Inflation in the month of August fell to 5 percent from 6.27 percent in the month of July due to a fall in food prices, as the Kenya National Bureau of Statistics has revealed.
KNBS reported that the prices of food and non-alcoholic drinks dropped by 1.89 percent in August leaving inflation to drop on a monthly basis by -0.90 percent in August from -0.36 percent in July.
But even with the rate of inflation dropping, a good number of Kenyans are at risk of facing starvation due to food insecurity in some parts of the country.
It is estimated that more than 2.5 million Kenyans are living in drought-affected areas and are at a very high risk of starving if the country does not take quick action.
The National Drought Management Authority (NDMA) revealed a report showing that the number of people living in areas with acute shortage has doubled since May 2019.
About 1.6 million people were facing food shortage in the month of May and this number has since doubled to reach more than 2.6 million in the month of August.
The food crisis is mostly reported in the arid and semi-arid land (ASAL)where people in these places are either in an emergency situation or are likely to starve in the near future.
The ASAL counties as reported by NDMA are Turkana, Mandera, Baringo, Wajir, Garissa, Marsabit, Tana River, Kitui, Makueni, Kilifi and Meru North, Embu, Nyeri, Meru North, West Pokot, Baringo, Kajiado, Narok, Marsabit, Laikipia, Tharaka Nithi, Samburu and Isiolo, with the most affected being at the northern parts of the countries.
NDMA conducted an assessment on Acute Integrated Food Security Phase Classification (IPC) on 23 ASAL areas between June 1 and 19 and discovered that a number of households were in dire need of food and water.
“This means that households in these counties have moderate to large food consumption gaps and above usual acute malnutrition as a result of the prevailing drought or are only marginally able to meet minimum food needs by depleting essential assets or employing crisis and emergency coping strategies,” said NDMA in the report.

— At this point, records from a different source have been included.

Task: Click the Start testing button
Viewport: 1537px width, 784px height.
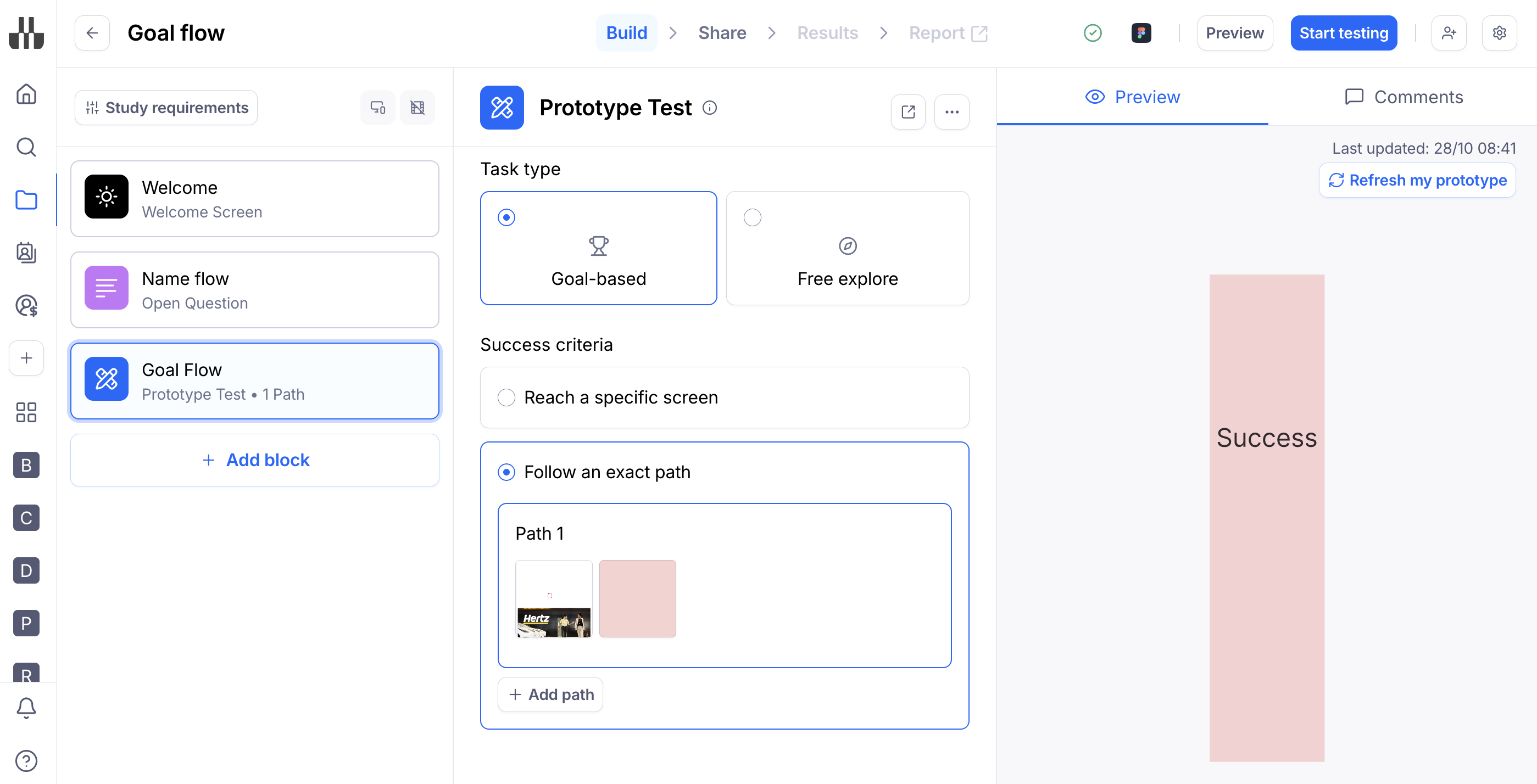Action: coord(1343,33)
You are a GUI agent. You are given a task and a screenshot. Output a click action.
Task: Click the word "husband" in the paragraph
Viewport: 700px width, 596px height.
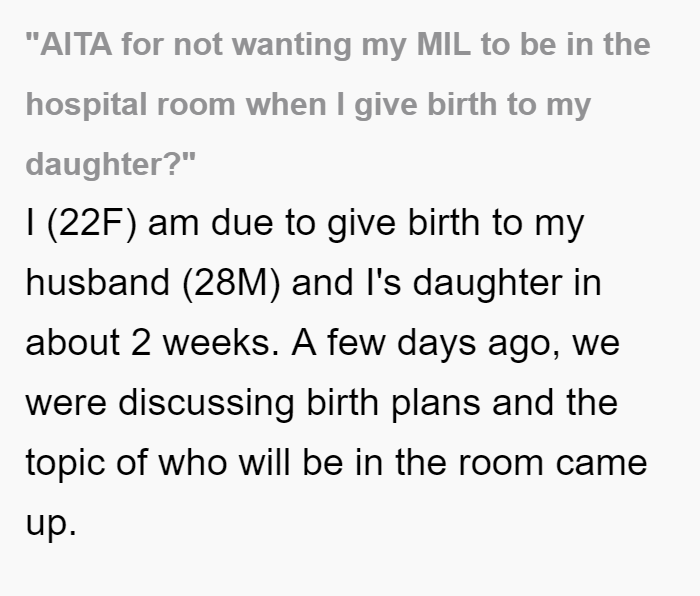[98, 282]
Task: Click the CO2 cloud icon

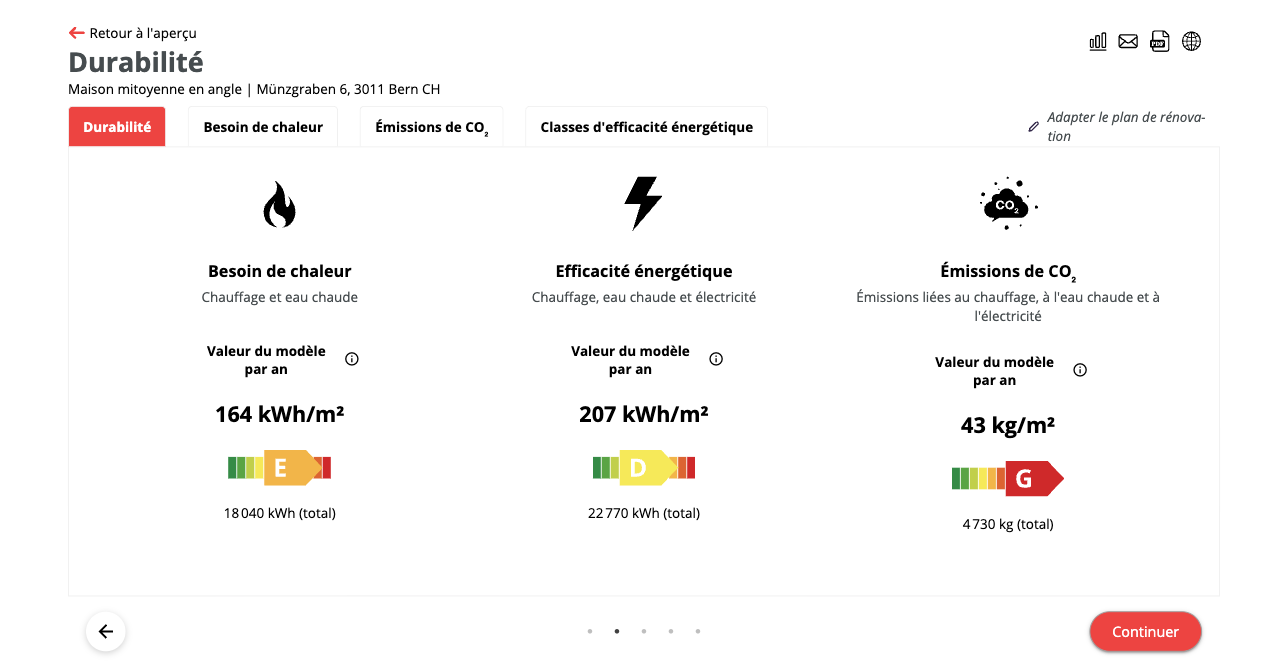Action: 1007,204
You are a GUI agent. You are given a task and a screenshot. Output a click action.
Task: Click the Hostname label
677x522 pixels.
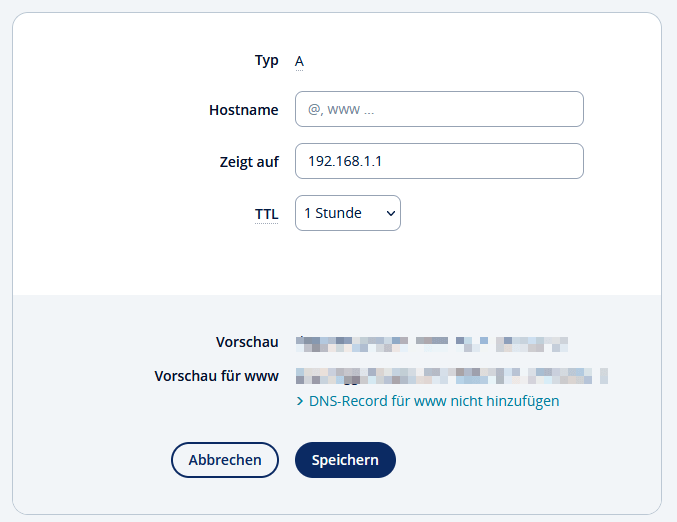click(243, 110)
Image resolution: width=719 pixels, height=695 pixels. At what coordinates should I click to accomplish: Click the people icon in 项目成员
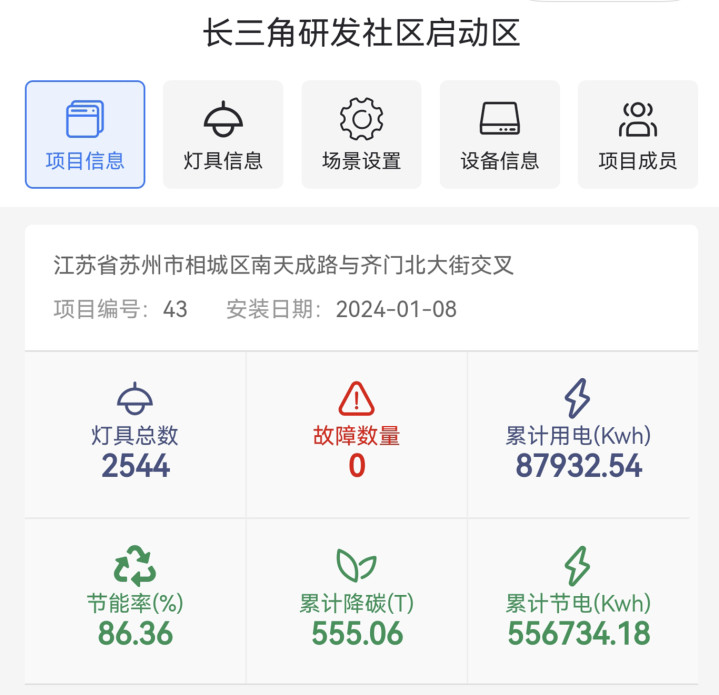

“The analysis indicates that drought and food security situation has worsened across most parts of the country, especially in view of the poor performance of the previous season (October to December 2018).”
NDMA reports that drought has been caused by a delay in long-rains or low rainfall across the ASAL areas.
ASAL areas have also been facing a challenge with shooting food prices where the food prices have increased by 10 percent since the month of May and 40 percent in July. The price shift has mostly been affecting the staple foods.
Meanwhile, the government has set up a Drought Command Centre, to respond to the crisis as the affected regions are expecting rains in a few months.